PASSAGE =
• • • •

6.1 Governing Law. This Agreement shall be governed by and construed under the laws of the
State of California in all respects as such laws are applied to agreements among California
residents entered into and performed entirely within California, without giving effect to conflict
of law principles thereof. The parties agree that any action brought by either party under or in
relation to this Agreement, including without limitation to interpret or enforce any provision of
this Agreement, shall be brought in, and each party agrees to and does hereby submit to the
jurisdiction and venue of, any state or federal court located in the County of Santa Clara,
California.

• • • •

Word and element pointing entries =
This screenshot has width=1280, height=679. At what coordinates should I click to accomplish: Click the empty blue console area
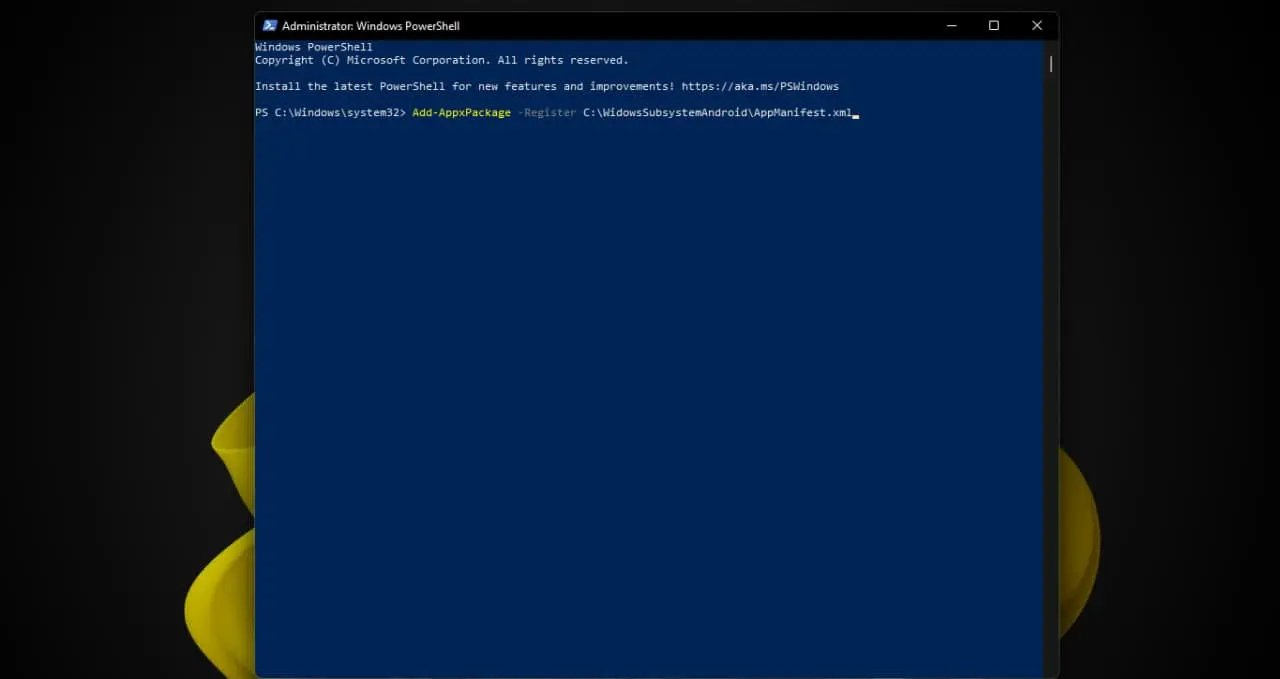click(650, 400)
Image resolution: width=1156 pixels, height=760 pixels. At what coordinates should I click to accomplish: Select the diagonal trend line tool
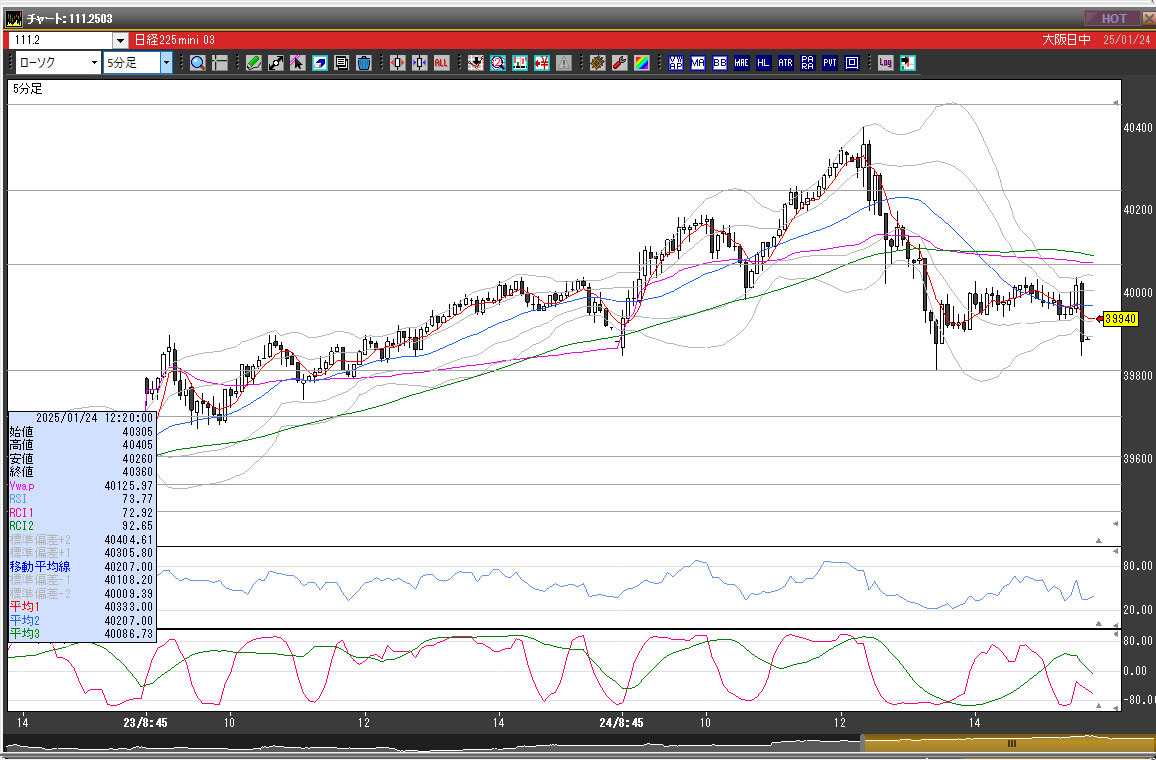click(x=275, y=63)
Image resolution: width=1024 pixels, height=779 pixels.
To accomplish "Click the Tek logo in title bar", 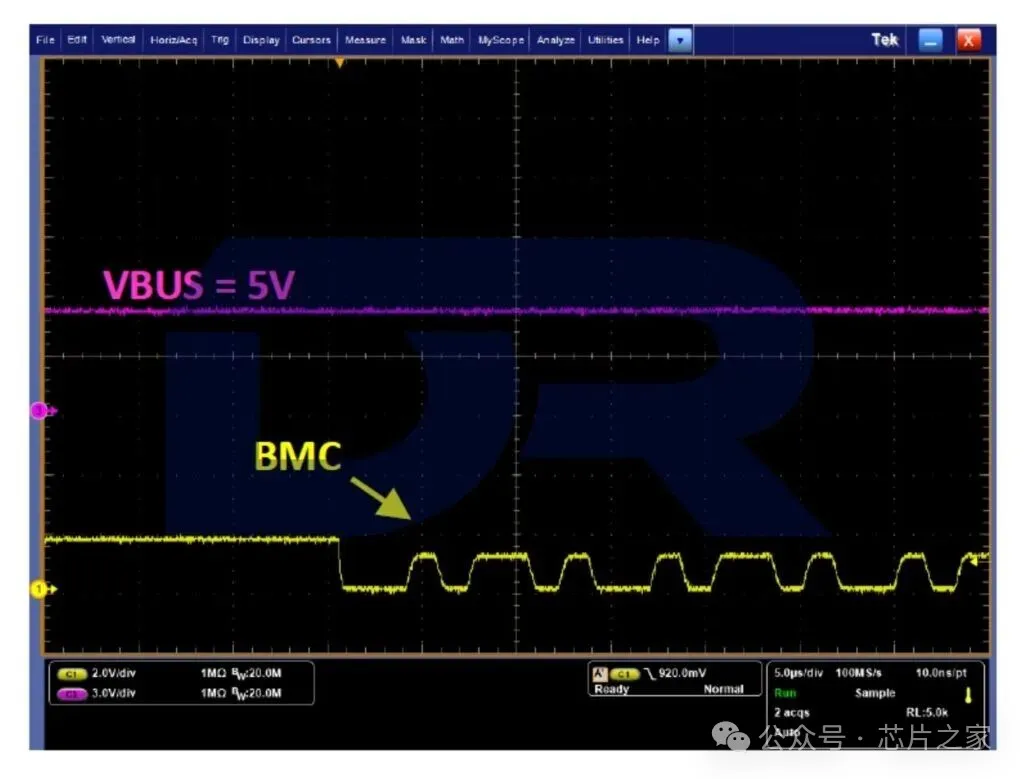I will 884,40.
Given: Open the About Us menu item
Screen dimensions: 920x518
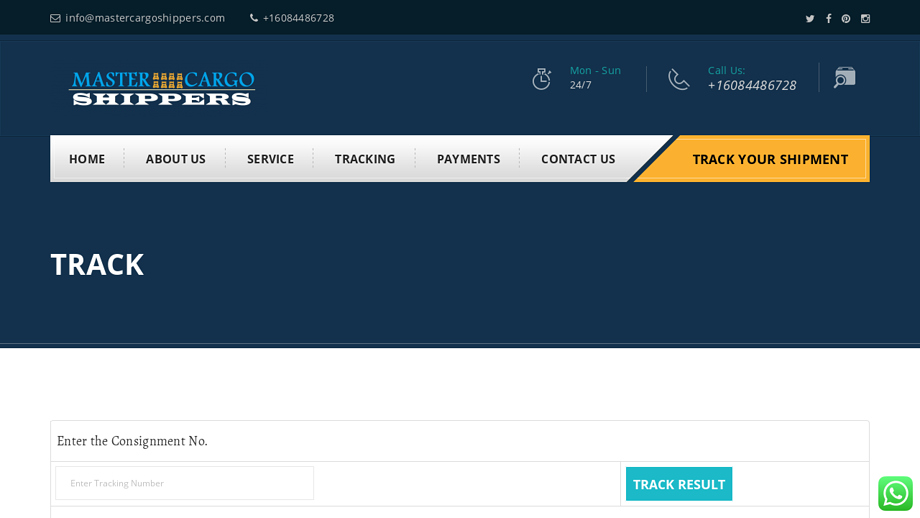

• • • •

TASKS =
• 1. Following the data, reproduce the governing law clause word for word, starting with "6.1 Governing Law." and going on through "California.".
• 2. In one to three sentences, explain how the governing law clause says California law is to be applied to the Agreement.

SOLUTIONS IN ORDER =
• 1.
6.1 Governing Law. This Agreement shall be governed by and construed under the laws of the
State of California in all respects as such laws are applied to agreements among California
residents entered into and performed entirely within California, without giving effect to conflict
of law principles thereof. The parties agree that any action brought by either party under or in
relation to this Agreement, including without limitation to interpret or enforce any provision of
this Agreement, shall be brought in, and each party agrees to and does hereby submit to the
jurisdiction and venue of, any state or federal court located in the County of Santa Clara,
California.

• 2. California law governs the Agreement in all respects. It is applied as it would be to agreements among California residents that are entered into and performed entirely within California. Its conflict of law principles are not given effect.